_PROBLEM TO SOLVE_
Pick each line containing the word "will" out of the data below.

_RECORD EXCERPTS_
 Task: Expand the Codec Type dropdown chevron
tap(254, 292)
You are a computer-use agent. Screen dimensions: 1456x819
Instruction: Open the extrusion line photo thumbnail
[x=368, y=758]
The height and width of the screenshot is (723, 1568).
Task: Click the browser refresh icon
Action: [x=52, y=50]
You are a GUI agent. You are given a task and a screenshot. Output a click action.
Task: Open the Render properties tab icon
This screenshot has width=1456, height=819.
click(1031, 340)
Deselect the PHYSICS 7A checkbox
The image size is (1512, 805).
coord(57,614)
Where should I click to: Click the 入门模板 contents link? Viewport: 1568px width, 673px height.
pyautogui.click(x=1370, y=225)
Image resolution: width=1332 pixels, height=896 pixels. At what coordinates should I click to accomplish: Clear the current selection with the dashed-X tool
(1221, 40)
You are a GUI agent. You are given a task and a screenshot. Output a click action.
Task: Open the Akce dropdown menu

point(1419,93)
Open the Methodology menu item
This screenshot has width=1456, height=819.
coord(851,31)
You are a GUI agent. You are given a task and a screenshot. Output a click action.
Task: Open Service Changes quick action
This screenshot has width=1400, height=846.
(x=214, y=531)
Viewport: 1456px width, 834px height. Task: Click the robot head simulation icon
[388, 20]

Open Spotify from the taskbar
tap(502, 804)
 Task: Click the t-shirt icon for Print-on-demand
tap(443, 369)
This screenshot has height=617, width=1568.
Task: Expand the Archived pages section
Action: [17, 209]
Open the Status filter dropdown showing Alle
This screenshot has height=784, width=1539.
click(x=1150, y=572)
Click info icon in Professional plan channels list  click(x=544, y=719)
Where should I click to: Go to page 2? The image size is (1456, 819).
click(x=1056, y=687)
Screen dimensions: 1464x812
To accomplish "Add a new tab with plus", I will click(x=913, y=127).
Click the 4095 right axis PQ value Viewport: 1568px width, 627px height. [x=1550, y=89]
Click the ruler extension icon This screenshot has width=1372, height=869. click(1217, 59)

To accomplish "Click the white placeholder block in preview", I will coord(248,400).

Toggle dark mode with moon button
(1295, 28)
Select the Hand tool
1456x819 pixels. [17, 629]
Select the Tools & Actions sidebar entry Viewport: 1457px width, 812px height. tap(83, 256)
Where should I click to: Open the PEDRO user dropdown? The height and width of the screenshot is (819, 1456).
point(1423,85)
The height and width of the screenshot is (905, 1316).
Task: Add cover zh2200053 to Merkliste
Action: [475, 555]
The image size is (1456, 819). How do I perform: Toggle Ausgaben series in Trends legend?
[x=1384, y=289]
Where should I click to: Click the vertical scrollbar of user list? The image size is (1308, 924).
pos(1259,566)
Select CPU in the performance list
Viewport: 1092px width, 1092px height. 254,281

_WRITTEN RESPONSE_
To accomplish "Add a new tab with plus", I will click(x=913, y=127).
To accomplish "Click the white placeholder block in preview", I will coord(248,400).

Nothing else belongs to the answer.